*What the exercise asks*
Repeat the entries exactly, keeping every line as it is.

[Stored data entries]
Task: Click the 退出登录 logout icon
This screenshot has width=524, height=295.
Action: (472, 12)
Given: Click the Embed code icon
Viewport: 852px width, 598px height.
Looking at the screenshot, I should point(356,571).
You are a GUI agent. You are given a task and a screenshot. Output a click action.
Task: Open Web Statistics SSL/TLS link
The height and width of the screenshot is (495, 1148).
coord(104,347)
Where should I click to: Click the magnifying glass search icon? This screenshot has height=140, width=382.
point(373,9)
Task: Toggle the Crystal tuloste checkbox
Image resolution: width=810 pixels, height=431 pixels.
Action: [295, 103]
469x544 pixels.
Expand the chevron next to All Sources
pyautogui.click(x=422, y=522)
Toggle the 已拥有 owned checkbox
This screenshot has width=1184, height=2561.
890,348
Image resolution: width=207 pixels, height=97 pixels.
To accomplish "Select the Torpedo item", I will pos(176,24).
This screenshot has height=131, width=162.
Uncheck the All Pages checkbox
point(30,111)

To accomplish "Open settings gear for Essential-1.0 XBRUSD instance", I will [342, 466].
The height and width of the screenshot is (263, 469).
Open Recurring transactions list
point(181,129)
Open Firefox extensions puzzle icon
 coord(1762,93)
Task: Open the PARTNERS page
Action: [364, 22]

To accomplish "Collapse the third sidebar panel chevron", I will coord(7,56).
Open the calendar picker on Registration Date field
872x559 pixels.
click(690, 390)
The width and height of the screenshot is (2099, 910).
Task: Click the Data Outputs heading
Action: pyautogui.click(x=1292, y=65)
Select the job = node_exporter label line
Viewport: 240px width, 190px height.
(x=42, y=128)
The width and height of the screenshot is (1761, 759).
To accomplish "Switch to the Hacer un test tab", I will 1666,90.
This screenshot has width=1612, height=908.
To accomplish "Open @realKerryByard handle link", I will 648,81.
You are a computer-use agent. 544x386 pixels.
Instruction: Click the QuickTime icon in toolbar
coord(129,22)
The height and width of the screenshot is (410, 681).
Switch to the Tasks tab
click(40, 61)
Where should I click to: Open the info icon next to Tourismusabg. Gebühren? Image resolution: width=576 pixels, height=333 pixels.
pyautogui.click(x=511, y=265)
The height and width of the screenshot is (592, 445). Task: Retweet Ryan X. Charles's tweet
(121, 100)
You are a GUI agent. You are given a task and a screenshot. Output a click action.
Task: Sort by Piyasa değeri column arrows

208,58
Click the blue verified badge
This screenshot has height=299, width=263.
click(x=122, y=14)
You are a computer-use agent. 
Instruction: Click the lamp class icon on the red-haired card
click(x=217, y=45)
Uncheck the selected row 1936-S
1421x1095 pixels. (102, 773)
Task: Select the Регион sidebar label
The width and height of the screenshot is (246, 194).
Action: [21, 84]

*Response below*
Task: Click the 退出登录 logout icon
This screenshot has width=524, height=295.
Action: (472, 12)
Given: Click the Embed code icon
Viewport: 852px width, 598px height.
Looking at the screenshot, I should point(356,571).
You are a GUI agent. You are given a task and a screenshot. Output a click action.
Task: Open Web Statistics SSL/TLS link
The height and width of the screenshot is (495, 1148).
coord(104,347)
Where should I click to: Click the magnifying glass search icon? This screenshot has height=140, width=382.
point(373,9)
Task: Toggle the Crystal tuloste checkbox
Image resolution: width=810 pixels, height=431 pixels.
Action: [295, 103]
469x544 pixels.
Expand the chevron next to All Sources
pyautogui.click(x=422, y=522)
Toggle the 已拥有 owned checkbox
This screenshot has width=1184, height=2561.
890,348
Image resolution: width=207 pixels, height=97 pixels.
To accomplish "Select the Torpedo item", I will pos(176,24).
This screenshot has height=131, width=162.
Uncheck the All Pages checkbox
point(30,111)

To accomplish "Open settings gear for Essential-1.0 XBRUSD instance", I will [342, 466].
The height and width of the screenshot is (263, 469).
Open Recurring transactions list
point(181,129)
Open Firefox extensions puzzle icon
 coord(1762,93)
Task: Open the PARTNERS page
Action: [364, 22]

To accomplish "Collapse the third sidebar panel chevron", I will coord(7,56).
Open the calendar picker on Registration Date field
872x559 pixels.
click(690, 390)
The width and height of the screenshot is (2099, 910).
Task: Click the Data Outputs heading
Action: pyautogui.click(x=1292, y=65)
Select the job = node_exporter label line
Viewport: 240px width, 190px height.
(x=42, y=128)
The width and height of the screenshot is (1761, 759).
To accomplish "Switch to the Hacer un test tab", I will 1666,90.
This screenshot has width=1612, height=908.
To accomplish "Open @realKerryByard handle link", I will 648,81.
You are a computer-use agent. 544x386 pixels.
Instruction: Click the QuickTime icon in toolbar
coord(129,22)
The height and width of the screenshot is (410, 681).
Switch to the Tasks tab
click(40, 61)
Where should I click to: Open the info icon next to Tourismusabg. Gebühren? Image resolution: width=576 pixels, height=333 pixels.
pyautogui.click(x=511, y=265)
The height and width of the screenshot is (592, 445). Task: Retweet Ryan X. Charles's tweet
(121, 100)
You are a GUI agent. You are given a task and a screenshot. Output a click action.
Task: Sort by Piyasa değeri column arrows

208,58
Click the blue verified badge
This screenshot has height=299, width=263.
click(x=122, y=14)
You are a computer-use agent. 
Instruction: Click the lamp class icon on the red-haired card
click(x=217, y=45)
Uncheck the selected row 1936-S
1421x1095 pixels. (102, 773)
Task: Select the Регион sidebar label
The width and height of the screenshot is (246, 194).
Action: [21, 84]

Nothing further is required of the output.